Lunes 28 de marzo de 2011
Este pasado sábado el presidente de la Autoridad Palestina, Mahmud Abbas, se reunía de nuevo con representantes de Hamas, a fin de lograr una reconciliación entre los gobiernos de Gaza y Cisjordania. Oficialmente, ya lo había hecho con luz y taquígrafos hace no mucho, si bien los intentos de Abbas por tender puentes con Hamas vienen de lejos, y siempre con el mismo recorrido: desde Cisjordania. Ello pone de manifiesto que, de las dos facciones palestinas, sólo una parece dispuesta a arreglar las cosas.

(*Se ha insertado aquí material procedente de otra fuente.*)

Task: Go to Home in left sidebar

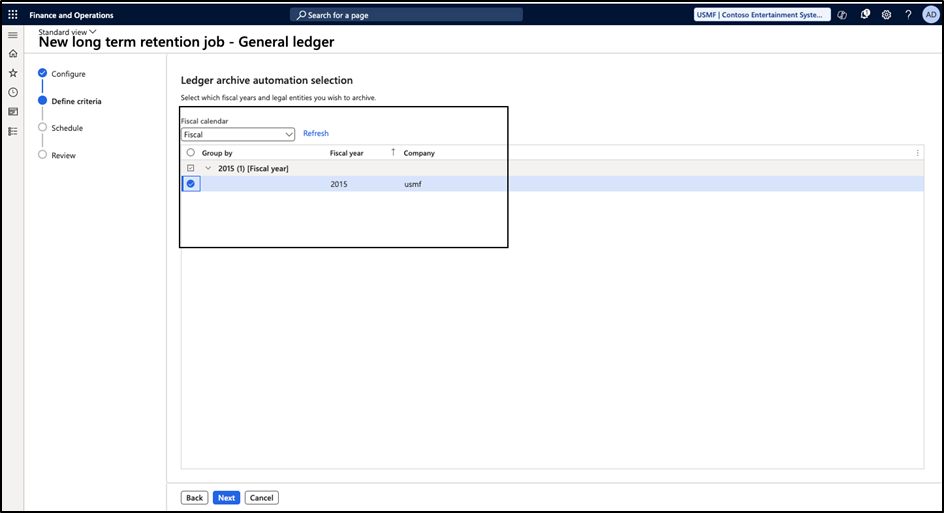Action: tap(13, 54)
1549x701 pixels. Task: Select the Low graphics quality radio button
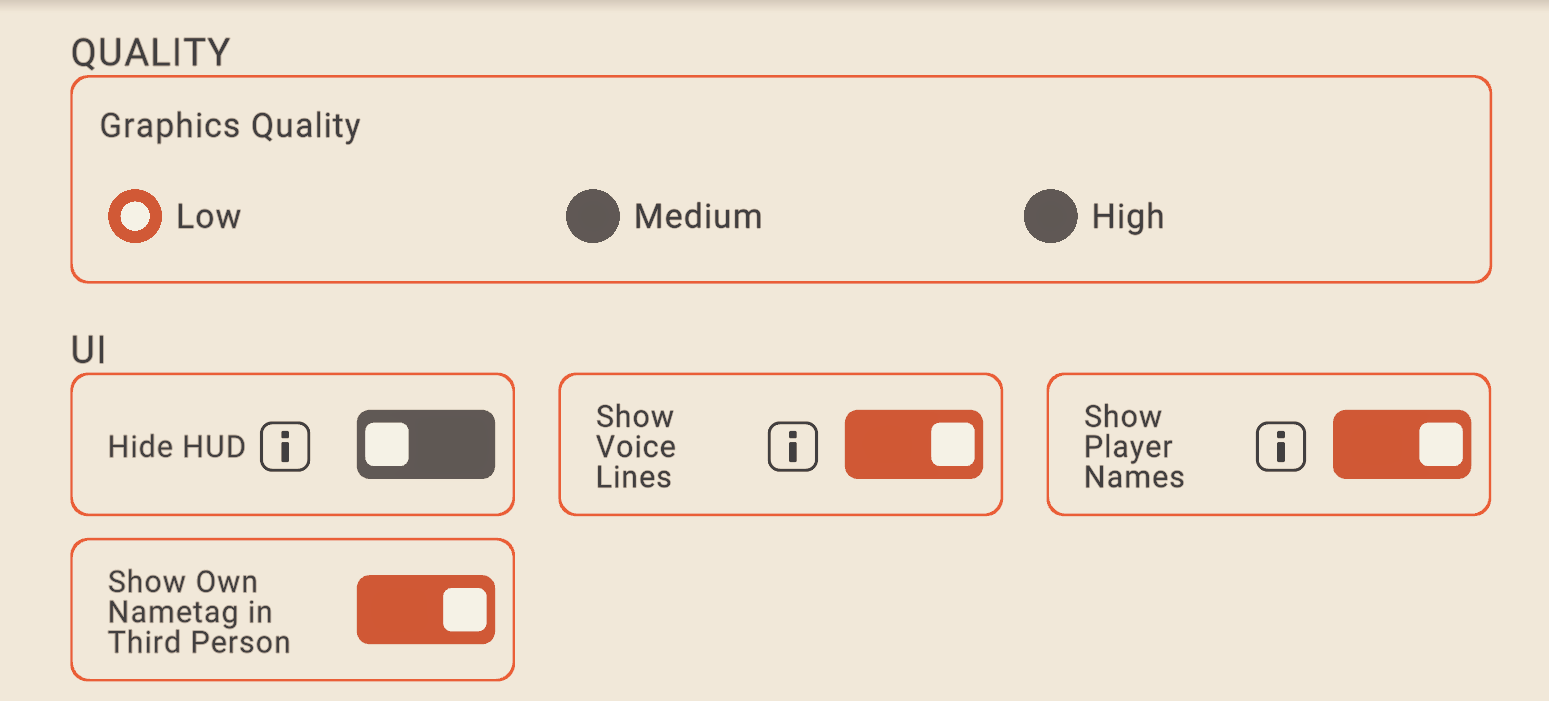(x=135, y=216)
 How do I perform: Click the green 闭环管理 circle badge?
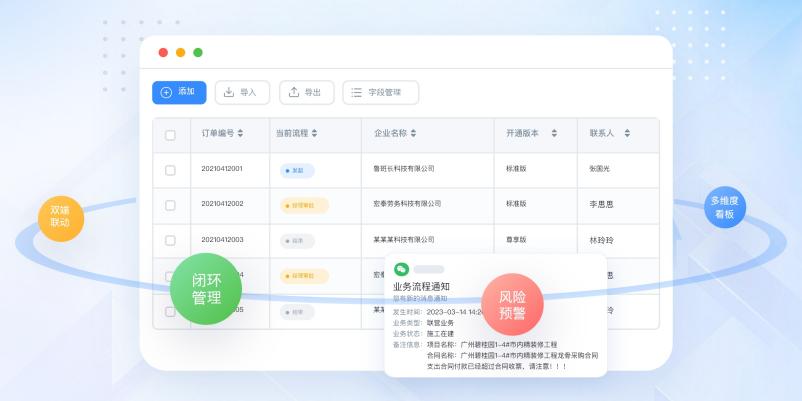(x=206, y=289)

Hamas, por su parte, siempre se ha caracterizado por una cerrazón hacia un eventual acuerdo con Israel y hacia su propia gente en Cisjordania que ha derivado en la caótica situación que padecen los habitantes de la franja de Gaza. A ello hay que añadir los ataques perpetrados por milicianos de Hamas contra intereses israelíes durante las últimas semanas, lo que puede derivar en una escalada de tensión en la zona. Es sabido que la política actual de Netanyahu no se distingue precisamente por su habilidad, y que la debilidad en el liderazgo de Abbas, heredada del enorme agujero que dejó la corrupta herencia de Arafat, tampoco ayuda demasiado. Pero si Hamas quiere hacer algo útil por su pueblo, haría bien en abandonar la estela terrorista e intentar ponerse de acuerdo con su propia gente, en lugar de pasarse la vida luchando contra todos. En sus manos está… y -lo que complica mucho el escenario- en la de socios internacionales como Irán, no precisamente conciliadores.